# Libraries Used

* ffmpeg-python
* av
* cmake
* dlib  (based on the python version)
* face-recognition

# Imports & Globals

In [2]:
import av
import face_recognition

import numpy as np
import os
import random

In [10]:
DS_ORG = './dataset_original/'
DS_IFRAME = './dataset_IFrames/'
DS_FACE = './dataset_face/'
DS_FINAL = './dataset_final/'
DS_SEG = './dataset_segments/'

CELEB_REAL = 'Celeb-real/'
CELEB_FAKE = 'Celeb-synthesis/'
YT_REAL = 'YouTube-real/'

SEG = ['seg_1_', 'seg_2_', 'seg_3_']

# I-Frame Extraction

## Testing Logic

In [None]:
test_vid = av.open('dataset_original/Celeb-real/id0_0000.mp4')

for packet in test_vid.demux():
    for frame in packet.decode():
        print(f'{frame.pict_type} - {frame.key_frame}')

In [77]:
test_input = av.open('dataset_original/Celeb-real/id0_0000.mp4')
test_output = av.open('dataset_IFrames/id0_0000.mp4', 'w')

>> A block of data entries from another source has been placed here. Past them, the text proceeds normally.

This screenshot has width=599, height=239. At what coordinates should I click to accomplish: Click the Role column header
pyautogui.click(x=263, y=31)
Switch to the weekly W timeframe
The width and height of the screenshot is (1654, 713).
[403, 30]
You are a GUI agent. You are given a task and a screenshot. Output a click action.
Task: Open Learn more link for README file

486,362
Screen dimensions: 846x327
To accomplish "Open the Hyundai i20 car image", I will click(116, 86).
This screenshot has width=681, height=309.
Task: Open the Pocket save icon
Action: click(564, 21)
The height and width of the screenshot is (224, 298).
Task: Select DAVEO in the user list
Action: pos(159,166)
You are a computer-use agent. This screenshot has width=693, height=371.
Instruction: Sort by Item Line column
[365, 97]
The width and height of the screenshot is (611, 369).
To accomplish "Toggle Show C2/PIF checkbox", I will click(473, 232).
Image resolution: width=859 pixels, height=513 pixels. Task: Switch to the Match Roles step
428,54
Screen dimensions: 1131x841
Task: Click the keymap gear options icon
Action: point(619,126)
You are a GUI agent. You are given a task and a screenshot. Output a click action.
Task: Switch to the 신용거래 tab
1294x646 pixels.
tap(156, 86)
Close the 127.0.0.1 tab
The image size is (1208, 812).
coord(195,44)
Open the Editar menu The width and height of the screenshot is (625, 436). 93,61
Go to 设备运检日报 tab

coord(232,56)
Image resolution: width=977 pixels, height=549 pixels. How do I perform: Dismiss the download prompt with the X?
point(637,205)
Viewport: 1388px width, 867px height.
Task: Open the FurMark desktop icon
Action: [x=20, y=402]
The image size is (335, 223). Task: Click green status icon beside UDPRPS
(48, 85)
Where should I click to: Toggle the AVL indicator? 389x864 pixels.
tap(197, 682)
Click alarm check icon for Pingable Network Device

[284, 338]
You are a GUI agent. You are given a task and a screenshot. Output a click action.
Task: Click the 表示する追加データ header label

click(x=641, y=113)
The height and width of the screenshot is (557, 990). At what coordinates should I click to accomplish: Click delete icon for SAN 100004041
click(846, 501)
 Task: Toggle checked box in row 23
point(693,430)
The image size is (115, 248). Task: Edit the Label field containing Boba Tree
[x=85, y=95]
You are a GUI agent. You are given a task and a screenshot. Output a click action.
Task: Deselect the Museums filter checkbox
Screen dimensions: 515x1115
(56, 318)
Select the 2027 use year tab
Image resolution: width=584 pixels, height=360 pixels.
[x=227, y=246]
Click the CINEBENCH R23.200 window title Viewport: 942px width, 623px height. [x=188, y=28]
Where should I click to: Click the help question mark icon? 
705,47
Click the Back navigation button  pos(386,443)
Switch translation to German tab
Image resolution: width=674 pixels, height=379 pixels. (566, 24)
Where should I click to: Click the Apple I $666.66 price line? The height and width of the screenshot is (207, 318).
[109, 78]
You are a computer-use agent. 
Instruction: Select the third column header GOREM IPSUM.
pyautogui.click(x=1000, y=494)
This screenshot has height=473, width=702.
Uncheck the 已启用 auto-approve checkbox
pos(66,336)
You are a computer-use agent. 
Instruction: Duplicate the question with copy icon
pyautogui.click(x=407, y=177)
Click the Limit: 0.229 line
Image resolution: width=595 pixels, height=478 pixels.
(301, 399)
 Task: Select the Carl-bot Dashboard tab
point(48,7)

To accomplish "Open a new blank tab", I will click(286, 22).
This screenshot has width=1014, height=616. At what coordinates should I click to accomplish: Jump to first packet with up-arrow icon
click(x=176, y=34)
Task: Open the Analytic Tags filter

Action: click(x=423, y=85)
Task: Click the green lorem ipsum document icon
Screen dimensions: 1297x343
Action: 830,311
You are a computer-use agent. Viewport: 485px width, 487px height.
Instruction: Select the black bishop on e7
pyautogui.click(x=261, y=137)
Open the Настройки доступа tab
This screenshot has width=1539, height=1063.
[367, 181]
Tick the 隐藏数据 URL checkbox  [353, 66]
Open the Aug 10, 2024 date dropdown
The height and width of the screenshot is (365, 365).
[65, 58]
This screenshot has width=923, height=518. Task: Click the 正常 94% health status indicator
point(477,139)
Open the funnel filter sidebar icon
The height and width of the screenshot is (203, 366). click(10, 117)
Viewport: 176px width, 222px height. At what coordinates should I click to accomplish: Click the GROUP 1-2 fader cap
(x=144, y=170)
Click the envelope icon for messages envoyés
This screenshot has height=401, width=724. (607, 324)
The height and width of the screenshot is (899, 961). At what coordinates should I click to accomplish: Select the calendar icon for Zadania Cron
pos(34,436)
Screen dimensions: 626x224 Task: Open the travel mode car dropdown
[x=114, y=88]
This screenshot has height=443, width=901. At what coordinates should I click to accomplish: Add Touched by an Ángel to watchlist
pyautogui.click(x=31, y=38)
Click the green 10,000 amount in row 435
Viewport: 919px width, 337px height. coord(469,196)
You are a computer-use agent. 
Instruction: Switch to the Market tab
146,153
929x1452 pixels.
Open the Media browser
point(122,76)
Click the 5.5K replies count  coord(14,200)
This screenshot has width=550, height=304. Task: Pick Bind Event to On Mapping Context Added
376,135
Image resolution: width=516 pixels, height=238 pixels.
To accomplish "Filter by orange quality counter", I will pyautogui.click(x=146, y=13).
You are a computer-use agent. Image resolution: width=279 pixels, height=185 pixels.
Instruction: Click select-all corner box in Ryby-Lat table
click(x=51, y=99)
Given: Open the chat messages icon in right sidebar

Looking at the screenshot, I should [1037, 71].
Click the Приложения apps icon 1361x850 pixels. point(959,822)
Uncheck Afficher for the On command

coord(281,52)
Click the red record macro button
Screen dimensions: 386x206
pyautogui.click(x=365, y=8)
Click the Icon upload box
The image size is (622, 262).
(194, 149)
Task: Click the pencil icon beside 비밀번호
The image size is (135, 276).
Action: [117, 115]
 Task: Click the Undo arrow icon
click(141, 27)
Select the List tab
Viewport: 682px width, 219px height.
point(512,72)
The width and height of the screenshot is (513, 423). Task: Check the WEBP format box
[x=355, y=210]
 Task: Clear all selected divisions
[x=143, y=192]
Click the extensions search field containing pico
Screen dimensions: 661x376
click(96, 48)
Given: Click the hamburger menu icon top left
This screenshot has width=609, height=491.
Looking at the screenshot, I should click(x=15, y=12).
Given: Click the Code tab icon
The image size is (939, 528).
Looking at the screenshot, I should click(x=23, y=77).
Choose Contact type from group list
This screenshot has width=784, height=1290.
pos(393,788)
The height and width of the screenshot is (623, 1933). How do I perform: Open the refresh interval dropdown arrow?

in_stream = test_input.streams.video[0]
in_stream.codec_context.skip_frame = "NONKEY"

out_stream = test_output.add_stream(template=in_stream)

for packet in test_input.demux(in_stream):
    if packet.dts is None:
        continue

    if packet.is_keyframe:
        packet.stream = out_stream
        test_output.mux(packet)

test_input.close()
test_output.close()

In [9]:
count = 0
for video in os.listdir(DS_ORG + CELEB_REAL):
    count += 1
    if (count == 10):
        break

    input_vid = av.open(DS_ORG + CELEB_REAL + video)
    output_vid = av.open(DS_IFRAME + CELEB_REAL + video, 'w')

    in_stream = input_vid.streams.video[0]
    in_stream.codec_context.skip_frame = "NONKEY"

    out_stream = output_vid.add_stream(template=in_stream)

    for packet in input_vid.demux(in_stream):
        if packet.dts is None:
            continue
    
        if packet.is_keyframe:
            packet.stream = out_stream
            output_vid.mux(packet)

    input_vid.close()
    output_vid.close()


## Implementation

In [78]:
def extract_frames(src_dir, dest_dir, vid_class, filename):
    input_vid = av.open(src_dir + vid_class + filename)
    output_vid = av.open(dest_dir + vid_class + filename, 'w')

    in_stream = input_vid.streams.video[0]
    in_stream.codec_context.skip_frame = "NONKEY"

    out_stream = output_vid.add_stream(template=in_stream)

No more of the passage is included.